[Word and element location records]
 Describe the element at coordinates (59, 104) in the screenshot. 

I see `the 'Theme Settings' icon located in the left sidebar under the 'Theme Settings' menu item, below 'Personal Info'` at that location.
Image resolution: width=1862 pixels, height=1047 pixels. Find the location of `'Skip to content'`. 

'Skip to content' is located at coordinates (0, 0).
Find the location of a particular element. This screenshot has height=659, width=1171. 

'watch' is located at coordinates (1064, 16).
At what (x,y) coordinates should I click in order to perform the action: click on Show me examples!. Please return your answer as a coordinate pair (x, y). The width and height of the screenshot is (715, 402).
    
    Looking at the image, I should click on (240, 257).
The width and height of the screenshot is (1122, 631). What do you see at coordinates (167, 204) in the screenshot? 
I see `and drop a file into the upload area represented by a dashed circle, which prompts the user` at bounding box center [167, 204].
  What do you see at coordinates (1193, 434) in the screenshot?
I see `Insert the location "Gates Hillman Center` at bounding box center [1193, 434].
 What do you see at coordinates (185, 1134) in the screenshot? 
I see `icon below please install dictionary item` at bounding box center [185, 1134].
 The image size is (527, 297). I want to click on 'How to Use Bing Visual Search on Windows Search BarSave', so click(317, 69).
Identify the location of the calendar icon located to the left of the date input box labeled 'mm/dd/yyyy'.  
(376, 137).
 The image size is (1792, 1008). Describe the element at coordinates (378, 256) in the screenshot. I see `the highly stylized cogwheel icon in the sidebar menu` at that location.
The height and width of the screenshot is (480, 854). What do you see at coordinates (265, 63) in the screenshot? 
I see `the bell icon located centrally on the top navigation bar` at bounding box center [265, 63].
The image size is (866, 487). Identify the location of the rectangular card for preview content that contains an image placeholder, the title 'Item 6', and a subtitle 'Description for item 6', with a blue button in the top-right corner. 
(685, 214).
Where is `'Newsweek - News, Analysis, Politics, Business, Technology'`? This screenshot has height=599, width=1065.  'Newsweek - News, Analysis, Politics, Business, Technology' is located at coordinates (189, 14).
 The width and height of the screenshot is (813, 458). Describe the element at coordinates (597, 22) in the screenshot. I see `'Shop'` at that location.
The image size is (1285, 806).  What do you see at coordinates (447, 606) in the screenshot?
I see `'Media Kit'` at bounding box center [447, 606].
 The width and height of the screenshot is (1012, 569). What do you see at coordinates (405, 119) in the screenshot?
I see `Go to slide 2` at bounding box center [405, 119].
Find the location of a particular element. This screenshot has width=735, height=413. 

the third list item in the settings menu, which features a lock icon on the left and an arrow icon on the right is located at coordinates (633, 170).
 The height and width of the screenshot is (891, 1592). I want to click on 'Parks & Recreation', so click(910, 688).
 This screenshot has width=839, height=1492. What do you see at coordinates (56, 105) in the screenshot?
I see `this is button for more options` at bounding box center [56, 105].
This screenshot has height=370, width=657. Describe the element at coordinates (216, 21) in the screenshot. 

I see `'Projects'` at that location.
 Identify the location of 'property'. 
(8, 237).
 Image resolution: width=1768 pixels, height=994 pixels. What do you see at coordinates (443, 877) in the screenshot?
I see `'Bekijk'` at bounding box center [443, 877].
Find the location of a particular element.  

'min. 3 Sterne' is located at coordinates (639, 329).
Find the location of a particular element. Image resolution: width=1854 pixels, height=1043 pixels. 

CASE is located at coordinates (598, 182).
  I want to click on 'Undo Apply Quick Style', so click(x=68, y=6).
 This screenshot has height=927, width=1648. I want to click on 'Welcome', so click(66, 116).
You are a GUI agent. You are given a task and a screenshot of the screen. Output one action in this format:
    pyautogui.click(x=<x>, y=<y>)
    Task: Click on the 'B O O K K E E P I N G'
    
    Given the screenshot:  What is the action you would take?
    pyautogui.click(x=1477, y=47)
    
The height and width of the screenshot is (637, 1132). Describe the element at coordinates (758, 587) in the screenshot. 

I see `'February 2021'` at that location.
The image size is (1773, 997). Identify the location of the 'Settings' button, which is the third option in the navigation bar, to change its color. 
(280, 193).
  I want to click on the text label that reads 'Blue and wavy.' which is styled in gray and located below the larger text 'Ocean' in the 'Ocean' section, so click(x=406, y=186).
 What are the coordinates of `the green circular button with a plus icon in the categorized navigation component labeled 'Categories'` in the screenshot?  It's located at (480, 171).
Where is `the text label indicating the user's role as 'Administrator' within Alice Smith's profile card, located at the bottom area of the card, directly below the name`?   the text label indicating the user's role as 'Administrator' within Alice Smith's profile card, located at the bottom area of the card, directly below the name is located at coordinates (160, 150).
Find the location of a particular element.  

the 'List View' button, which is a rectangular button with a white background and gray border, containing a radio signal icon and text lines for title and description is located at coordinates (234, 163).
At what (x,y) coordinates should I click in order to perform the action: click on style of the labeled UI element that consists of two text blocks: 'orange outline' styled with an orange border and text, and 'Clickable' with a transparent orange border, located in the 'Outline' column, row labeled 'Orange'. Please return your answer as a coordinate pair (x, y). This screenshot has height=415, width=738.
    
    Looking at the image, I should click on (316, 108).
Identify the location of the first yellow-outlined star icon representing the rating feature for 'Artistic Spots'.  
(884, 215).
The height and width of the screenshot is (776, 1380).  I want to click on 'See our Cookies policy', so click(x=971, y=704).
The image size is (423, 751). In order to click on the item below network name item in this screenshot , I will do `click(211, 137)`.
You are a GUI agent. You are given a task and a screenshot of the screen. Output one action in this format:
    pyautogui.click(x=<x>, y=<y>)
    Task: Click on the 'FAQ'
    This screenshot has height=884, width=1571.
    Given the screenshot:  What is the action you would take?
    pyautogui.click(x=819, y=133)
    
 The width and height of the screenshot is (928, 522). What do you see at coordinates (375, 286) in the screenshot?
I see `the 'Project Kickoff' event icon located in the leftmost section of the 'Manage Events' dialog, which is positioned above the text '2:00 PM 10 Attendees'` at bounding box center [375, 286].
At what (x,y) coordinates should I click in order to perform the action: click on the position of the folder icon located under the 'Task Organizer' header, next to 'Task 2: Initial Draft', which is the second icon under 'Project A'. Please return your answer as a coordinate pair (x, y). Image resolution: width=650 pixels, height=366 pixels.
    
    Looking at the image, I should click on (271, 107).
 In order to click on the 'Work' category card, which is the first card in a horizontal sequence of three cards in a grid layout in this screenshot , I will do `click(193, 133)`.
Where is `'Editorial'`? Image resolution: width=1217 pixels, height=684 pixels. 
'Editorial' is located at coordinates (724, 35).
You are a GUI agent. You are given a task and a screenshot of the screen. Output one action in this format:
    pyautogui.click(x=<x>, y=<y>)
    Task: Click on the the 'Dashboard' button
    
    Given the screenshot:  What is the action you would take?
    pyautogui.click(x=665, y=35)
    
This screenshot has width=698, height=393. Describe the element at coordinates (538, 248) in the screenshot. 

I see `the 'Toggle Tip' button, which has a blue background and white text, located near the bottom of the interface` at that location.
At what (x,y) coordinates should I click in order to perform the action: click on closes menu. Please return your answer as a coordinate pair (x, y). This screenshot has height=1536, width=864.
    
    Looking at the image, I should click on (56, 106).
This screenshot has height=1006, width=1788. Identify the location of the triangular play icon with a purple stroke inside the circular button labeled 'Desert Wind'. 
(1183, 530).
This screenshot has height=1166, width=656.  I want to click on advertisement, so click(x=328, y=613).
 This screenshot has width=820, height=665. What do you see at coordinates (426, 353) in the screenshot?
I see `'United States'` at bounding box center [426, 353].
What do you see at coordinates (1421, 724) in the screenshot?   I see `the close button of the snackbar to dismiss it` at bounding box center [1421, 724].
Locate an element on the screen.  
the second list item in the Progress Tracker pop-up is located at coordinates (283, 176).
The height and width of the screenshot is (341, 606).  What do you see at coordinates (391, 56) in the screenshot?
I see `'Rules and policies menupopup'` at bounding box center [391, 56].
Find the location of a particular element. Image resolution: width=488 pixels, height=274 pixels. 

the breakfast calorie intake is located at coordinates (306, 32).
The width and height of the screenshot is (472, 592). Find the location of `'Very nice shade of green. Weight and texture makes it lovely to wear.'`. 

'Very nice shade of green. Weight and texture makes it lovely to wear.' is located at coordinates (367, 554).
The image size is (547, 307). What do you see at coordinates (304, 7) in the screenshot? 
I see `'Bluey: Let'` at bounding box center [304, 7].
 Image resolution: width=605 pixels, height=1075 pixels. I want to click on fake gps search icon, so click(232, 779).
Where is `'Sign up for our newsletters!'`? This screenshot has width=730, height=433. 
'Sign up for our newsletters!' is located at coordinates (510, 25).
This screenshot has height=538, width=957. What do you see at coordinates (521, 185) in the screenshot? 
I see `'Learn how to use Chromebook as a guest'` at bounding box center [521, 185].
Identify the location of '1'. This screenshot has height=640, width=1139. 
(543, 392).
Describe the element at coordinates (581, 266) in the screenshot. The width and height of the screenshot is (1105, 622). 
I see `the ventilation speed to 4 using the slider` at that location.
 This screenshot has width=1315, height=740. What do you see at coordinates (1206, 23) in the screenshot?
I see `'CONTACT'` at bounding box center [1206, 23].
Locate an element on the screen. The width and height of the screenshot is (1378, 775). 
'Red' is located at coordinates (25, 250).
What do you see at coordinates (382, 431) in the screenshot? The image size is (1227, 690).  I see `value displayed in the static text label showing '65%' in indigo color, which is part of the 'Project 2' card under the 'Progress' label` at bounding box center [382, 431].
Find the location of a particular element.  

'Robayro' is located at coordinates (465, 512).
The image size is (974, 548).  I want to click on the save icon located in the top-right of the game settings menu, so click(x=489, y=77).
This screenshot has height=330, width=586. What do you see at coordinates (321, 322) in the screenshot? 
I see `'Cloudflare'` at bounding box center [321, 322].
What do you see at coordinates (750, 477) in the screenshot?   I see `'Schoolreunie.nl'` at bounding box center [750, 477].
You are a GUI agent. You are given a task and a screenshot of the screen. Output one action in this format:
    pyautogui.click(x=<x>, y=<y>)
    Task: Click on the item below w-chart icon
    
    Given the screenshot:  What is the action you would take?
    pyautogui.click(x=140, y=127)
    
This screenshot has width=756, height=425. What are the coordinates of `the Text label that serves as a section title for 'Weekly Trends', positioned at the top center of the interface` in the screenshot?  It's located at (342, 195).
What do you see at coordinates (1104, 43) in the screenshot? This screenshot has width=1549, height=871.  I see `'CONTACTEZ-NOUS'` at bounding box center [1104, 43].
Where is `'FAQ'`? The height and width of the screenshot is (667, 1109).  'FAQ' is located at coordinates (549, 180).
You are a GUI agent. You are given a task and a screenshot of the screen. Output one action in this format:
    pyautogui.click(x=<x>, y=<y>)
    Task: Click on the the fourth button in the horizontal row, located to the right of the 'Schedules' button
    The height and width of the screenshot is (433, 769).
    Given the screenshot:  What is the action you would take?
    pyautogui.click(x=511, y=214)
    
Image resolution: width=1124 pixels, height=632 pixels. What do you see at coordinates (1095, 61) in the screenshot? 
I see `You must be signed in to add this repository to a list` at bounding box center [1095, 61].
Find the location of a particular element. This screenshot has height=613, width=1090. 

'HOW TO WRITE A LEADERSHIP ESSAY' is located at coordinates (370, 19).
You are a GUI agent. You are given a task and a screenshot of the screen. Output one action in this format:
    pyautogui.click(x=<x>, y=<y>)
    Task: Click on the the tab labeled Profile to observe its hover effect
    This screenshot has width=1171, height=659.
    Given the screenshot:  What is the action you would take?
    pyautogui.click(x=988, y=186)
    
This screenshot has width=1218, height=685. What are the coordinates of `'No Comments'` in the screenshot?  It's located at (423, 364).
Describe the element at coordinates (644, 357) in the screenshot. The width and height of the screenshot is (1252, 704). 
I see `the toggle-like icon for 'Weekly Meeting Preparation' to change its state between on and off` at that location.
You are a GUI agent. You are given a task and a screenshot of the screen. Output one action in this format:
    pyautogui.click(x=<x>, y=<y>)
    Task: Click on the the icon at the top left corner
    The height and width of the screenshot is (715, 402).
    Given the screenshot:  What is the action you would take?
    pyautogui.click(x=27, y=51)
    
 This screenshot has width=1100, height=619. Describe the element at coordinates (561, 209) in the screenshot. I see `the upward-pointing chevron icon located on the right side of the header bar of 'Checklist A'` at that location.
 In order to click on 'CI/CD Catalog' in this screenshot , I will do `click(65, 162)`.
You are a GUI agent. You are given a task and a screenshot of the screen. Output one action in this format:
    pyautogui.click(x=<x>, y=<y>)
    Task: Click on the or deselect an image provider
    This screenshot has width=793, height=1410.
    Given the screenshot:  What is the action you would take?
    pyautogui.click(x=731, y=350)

Required work: Take the lines starting with the one that has "This screenshot has width=698, height=393." and going on through the one that has "Tip' button, which", and write them out again with "Describe" swapped for "Explain". Leave everything else as it is.

Exercise answer:
This screenshot has width=698, height=393. Explain the element at coordinates (538, 248) in the screenshot. 

I see `the 'Toggle Tip' button, which has a blue background and white text, located near the bottom of the interface` at that location.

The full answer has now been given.